Introduction: There have been dramatic improvements in reducing infant sleep-related deaths since the 1990s, when recommendations were introduced to place infants on their backs for sleep. However, there are still approximately 3,500 sleep-related deaths among infants each year in the United States, including those from sudden infant death syndrome, accidental suffocation and strangulation in bed, and unknown causes. Unsafe sleep practices, including placing infants in a nonsupine (on side or on stomach) sleep position, bed sharing, and using soft bedding in the sleep environment (e.g., blankets, pillows, and soft objects) are modifiable risk factors for sleep-related infant deaths.
Methods: CDC analyzed 2009–2015 Pregnancy Risk Assessment Monitoring System (PRAMS) data to describe infant sleep practices. PRAMS, a state-specific and population-based surveillance system, monitors self-reported behaviors and experiences before, during, and shortly after pregnancy among women with a recent live birth. CDC examined 2015 data on nonsupine sleep positioning, bed sharing, and soft bedding use by state and selected maternal characteristics, as well as linear trends in nonsupine sleep positioning from 2009 to 2015.

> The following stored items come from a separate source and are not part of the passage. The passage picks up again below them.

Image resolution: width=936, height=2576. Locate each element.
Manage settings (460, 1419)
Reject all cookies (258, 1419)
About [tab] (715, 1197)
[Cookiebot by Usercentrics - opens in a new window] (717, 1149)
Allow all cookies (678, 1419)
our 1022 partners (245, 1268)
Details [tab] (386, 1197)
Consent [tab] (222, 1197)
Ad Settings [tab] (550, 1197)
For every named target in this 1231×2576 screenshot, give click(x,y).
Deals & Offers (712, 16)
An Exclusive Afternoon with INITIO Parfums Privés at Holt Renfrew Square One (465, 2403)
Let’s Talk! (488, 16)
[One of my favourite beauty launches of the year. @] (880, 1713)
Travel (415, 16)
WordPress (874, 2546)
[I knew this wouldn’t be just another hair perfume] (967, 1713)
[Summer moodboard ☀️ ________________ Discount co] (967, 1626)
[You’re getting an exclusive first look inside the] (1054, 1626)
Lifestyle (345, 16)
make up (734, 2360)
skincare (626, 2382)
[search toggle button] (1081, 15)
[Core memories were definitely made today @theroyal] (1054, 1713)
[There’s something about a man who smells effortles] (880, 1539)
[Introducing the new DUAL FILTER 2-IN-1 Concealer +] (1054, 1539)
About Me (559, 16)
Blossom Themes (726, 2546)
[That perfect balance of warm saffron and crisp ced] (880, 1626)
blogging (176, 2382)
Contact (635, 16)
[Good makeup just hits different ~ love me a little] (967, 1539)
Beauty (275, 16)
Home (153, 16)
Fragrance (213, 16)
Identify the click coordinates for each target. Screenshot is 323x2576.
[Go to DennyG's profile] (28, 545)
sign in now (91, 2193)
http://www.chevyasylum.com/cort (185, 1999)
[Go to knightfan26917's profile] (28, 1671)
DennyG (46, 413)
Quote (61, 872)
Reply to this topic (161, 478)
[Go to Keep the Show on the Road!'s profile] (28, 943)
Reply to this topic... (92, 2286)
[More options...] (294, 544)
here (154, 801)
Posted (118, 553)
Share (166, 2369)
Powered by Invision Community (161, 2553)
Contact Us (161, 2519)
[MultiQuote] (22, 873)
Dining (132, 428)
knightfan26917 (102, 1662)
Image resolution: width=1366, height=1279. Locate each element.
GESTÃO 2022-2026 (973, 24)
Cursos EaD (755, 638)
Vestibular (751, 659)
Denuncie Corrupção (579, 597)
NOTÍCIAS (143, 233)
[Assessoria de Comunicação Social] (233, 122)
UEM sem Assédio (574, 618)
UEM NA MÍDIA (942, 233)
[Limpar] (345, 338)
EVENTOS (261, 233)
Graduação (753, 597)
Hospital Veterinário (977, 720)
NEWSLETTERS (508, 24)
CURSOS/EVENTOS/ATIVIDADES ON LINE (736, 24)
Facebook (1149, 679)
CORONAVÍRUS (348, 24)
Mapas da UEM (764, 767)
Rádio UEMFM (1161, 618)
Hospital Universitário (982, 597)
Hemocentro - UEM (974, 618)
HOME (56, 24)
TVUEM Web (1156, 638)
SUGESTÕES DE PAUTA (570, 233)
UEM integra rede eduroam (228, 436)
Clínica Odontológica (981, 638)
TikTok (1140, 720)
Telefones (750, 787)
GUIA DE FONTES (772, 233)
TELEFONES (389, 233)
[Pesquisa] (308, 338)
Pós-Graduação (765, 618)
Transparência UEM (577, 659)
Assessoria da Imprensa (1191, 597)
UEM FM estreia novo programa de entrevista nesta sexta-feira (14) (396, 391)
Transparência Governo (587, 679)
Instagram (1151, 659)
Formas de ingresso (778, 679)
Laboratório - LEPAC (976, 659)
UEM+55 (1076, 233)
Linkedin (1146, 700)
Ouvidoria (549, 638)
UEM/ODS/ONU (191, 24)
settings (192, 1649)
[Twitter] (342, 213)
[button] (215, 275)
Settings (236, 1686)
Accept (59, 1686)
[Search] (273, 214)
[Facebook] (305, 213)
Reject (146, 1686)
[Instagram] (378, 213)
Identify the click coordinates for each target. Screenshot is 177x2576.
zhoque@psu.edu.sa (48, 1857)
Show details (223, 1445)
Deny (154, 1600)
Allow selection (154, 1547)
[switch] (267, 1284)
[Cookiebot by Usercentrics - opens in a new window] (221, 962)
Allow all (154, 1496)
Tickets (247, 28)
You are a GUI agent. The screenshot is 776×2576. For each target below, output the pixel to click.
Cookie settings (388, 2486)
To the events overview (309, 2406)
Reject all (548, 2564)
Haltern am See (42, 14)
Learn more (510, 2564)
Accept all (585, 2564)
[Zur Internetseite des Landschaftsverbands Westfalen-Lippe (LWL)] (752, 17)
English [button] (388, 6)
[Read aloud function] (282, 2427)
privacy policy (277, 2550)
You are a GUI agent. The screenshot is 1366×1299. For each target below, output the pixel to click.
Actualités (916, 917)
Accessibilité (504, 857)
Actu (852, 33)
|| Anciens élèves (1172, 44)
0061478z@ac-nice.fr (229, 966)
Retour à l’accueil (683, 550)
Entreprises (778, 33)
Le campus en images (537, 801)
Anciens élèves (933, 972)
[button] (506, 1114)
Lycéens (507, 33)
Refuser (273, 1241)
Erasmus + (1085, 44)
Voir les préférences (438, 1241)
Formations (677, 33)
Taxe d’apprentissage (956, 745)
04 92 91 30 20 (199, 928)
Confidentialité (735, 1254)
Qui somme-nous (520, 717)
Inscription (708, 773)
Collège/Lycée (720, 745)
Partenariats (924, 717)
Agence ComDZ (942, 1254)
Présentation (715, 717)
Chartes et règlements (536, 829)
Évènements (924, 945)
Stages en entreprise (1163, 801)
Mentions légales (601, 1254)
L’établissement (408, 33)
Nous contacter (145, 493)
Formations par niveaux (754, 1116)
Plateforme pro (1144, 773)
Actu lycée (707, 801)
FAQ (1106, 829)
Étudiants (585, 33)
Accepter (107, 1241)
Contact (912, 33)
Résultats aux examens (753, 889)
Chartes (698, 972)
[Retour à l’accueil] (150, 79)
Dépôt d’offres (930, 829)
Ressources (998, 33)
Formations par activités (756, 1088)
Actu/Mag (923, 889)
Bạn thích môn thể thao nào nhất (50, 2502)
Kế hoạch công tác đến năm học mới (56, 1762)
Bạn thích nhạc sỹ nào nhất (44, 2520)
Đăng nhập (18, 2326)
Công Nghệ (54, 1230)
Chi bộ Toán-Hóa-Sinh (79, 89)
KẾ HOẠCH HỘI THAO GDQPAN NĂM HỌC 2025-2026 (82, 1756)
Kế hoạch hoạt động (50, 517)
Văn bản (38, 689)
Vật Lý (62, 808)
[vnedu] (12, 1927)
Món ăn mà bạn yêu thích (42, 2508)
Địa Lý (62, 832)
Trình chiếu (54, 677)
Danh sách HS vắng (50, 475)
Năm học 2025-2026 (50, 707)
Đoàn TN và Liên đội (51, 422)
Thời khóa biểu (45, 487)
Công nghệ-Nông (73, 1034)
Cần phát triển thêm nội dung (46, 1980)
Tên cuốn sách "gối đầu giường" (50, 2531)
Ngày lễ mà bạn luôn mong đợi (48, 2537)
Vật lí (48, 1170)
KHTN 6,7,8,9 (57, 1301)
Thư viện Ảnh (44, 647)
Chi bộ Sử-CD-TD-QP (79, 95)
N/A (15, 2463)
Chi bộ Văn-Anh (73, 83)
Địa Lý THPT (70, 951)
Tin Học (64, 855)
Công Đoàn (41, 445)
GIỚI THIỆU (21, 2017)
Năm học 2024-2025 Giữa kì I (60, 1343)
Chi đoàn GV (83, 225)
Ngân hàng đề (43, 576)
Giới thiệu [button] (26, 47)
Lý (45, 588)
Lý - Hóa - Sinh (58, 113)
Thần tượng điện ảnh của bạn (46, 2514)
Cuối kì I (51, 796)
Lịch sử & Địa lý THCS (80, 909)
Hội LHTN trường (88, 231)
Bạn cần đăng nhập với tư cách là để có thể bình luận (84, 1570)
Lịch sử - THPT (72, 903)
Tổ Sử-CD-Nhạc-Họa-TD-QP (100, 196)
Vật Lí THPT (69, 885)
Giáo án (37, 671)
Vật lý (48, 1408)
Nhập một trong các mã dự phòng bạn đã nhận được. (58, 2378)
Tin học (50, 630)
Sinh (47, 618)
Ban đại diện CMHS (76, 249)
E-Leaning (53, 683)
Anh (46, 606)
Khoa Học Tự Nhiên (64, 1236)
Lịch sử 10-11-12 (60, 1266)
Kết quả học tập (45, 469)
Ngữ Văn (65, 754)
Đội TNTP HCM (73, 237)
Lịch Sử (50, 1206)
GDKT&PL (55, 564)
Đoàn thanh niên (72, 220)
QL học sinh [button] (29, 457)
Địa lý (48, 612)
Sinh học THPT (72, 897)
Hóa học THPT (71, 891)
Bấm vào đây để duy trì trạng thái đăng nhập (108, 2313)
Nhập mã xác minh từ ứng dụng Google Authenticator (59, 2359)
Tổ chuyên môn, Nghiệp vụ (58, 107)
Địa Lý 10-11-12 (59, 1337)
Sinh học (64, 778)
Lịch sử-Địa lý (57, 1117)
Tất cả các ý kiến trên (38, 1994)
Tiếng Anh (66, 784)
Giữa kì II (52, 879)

Results: In 2015, 21.6% of respondents from 32 states and New York City reported placing their infant in a nonsupine sleep position; this proportion ranged from 12.2% in Wisconsin to 33.8% in Louisiana. Infant nonsupine sleep positioning was highest among respondents who were non-Hispanic blacks. Nonsupine sleep positioning prevalence was higher among respondents aged <25 years compared with ≥25 years, those who had completed ≤12 years compared with >12 years of education, and those who participated in the Special Supplemental Nutrition Program for Women, Infants, and Children during pregnancy. Based on trend data from 15 states, placement of infants in a nonsupine sleep position decreased significantly from 27.2% in 2009 to 19.4% in 2015. In 2015, over half of respondents (61.4%) from 14 states reported bed sharing with their infant, and 38.5% from 13 states and New York City reported using any soft bedding, most commonly bumper pads and thick blankets.
Conclusions and Implications for Public Health Practice: Improved implementation of the safe sleep practices recommended by the American Academy of Pediatrics could help reduce sleep-related infant mortality. Evidence-based interventions could increase use of safe sleep practices, particularly within populations whose infants might be at higher risk for sleep-related deaths.